Let $a>0$ and $x\in(-1,1)$. Can we give a closed form expression for $\sum_{k=-\infty}^\infty\frac1{a+(k+x)^2}$? Note that the series is convergent. There should be an expression in terms of the cotangent.
My goal is to find a (sharp) upper bound $c(x)$ of the series.
Assuming that you enjoy special functions $$\sum_{k=-\infty}^\infty\frac1{a+(k+x)^2}=\frac{-\psi \left(-x-\sqrt{-a}+1\right)+\psi \left(-x+\sqrt{-a}+1\right)-\psi \left(x-\sqrt{-a}\right)+\psi \left(x+\sqrt{-a}\right)}{2 \sqrt{-a}}$$ wich can simplify as $$\sum_{k=-\infty}^\infty\frac1{a+(k+x)^2}=-\frac{\pi \left(\cot \left(\pi \left(\sqrt{-a}-x\right)\right)+\cot \left(\pi \left(\sqrt{-a}+x\right)\right)\right)}{2 \sqrt{-a}}$$ and, since $a >0$ $$\color{blue}{\sum_{k=-\infty}^\infty\frac1{a+(k+x)^2}=\frac{\pi \left(\coth \left(\pi \left(\sqrt{a}-i x\right)\right)+\coth \left(\pi \left(\sqrt{a}+i x\right)\right)\right)}{2 \sqrt{a}}}$$ what you can simplify using $$\coth(A+B)+\coth(A-B)=\frac{2 \sin (2 A)}{\cos (2 B)-\cos (2 A)}$$
Edit
In order to keep the results in the answer, I reproduce here what you wrote in comments.

→ CHALLENGE 1:
In the thread about the infinite series, which function does the asker expect the closed form to involve?

→ THE RECORDS:
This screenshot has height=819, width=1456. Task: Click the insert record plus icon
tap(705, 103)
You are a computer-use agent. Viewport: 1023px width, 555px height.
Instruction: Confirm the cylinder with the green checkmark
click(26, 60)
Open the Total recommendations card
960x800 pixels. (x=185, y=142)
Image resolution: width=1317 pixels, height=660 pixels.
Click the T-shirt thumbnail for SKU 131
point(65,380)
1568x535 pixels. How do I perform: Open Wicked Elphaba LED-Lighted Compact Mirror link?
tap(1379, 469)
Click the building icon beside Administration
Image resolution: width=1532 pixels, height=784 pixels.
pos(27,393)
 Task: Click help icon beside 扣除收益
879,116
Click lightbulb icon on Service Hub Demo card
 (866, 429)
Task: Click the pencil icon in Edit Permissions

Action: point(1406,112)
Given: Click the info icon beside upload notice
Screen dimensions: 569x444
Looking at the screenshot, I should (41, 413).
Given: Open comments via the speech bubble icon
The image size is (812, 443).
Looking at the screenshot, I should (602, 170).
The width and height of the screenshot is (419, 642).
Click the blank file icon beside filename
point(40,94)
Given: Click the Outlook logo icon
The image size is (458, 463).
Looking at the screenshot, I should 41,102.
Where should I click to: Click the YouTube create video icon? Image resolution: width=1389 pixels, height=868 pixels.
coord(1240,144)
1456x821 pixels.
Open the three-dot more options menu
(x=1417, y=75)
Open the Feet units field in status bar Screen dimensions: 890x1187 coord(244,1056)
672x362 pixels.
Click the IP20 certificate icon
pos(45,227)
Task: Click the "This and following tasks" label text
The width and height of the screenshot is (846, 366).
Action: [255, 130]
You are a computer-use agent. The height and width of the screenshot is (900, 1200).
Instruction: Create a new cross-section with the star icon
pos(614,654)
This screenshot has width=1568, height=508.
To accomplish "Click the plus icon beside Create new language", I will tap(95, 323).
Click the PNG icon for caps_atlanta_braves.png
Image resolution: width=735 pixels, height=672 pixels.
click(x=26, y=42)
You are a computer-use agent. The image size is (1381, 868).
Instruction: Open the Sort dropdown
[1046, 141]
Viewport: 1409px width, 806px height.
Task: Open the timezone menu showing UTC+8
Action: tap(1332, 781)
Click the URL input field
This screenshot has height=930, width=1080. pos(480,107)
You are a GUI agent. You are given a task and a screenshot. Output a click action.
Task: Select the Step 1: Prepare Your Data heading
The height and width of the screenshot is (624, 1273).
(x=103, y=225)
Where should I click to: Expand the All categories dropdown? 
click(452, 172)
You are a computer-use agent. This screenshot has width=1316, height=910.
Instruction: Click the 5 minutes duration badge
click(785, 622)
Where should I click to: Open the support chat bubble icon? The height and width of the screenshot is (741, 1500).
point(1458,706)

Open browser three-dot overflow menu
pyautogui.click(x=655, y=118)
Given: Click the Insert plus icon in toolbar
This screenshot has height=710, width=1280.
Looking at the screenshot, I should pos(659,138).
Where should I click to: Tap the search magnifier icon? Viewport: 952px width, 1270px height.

→ CHALLENGE 2:
Output the lines of the listing, starting with the line that contains "Open browser three-dot overflow menu" and going on through the end of the listing, both ends included.

→ EXERCISE OUTPUT 1:
The cotangent.

→ EXERCISE OUTPUT 2:
Open browser three-dot overflow menu
pyautogui.click(x=655, y=118)
Given: Click the Insert plus icon in toolbar
This screenshot has height=710, width=1280.
Looking at the screenshot, I should pos(659,138).
Where should I click to: Tap the search magnifier icon? Viewport: 952px width, 1270px height.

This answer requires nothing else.